Problem to solve
Needed from the entries below: every line that holds the word "notifications".

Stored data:
▼
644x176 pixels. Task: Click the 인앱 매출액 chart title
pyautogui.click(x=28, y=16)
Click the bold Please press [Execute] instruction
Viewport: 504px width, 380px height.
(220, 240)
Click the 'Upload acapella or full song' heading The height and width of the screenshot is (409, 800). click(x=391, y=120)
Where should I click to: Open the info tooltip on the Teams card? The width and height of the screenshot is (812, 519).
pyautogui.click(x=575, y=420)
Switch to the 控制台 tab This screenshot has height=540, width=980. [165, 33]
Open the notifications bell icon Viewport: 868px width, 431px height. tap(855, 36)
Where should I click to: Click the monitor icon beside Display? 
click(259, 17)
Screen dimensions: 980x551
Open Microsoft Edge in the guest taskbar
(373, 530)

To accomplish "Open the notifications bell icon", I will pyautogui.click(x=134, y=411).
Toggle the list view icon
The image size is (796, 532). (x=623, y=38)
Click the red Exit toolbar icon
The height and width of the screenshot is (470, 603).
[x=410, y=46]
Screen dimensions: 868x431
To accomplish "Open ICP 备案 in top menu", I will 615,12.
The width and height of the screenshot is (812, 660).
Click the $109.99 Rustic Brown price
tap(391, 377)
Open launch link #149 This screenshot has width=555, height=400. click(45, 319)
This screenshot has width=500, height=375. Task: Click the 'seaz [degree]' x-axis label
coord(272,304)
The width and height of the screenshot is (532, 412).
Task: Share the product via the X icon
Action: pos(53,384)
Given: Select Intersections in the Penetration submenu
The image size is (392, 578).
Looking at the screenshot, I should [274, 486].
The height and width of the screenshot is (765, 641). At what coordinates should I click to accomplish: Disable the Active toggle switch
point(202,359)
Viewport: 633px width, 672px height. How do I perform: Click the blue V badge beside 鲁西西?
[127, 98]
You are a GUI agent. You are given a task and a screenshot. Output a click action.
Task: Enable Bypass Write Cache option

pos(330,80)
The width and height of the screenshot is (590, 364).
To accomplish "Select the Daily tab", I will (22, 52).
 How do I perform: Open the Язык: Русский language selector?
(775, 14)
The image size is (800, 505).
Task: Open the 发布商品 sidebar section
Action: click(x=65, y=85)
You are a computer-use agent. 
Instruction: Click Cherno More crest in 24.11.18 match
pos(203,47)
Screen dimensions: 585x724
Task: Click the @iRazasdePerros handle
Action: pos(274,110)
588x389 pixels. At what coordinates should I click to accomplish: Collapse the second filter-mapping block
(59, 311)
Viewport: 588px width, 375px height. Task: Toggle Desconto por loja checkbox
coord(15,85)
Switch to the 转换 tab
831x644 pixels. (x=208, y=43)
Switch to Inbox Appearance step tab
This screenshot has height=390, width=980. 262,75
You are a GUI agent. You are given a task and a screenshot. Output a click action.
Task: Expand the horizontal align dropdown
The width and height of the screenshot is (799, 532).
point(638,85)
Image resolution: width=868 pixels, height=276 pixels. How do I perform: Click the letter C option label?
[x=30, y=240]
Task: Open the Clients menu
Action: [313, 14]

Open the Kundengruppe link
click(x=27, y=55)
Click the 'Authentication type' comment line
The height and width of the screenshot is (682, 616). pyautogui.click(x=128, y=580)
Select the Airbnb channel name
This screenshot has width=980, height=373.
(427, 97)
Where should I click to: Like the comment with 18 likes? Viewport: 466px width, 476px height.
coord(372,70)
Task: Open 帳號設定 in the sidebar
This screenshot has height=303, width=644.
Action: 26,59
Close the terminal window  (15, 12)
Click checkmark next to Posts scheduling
▲
Your response
Open the notifications bell icon Viewport: 868px width, 431px height. tap(855, 36)
To accomplish "Open the notifications bell icon", I will pyautogui.click(x=134, y=411).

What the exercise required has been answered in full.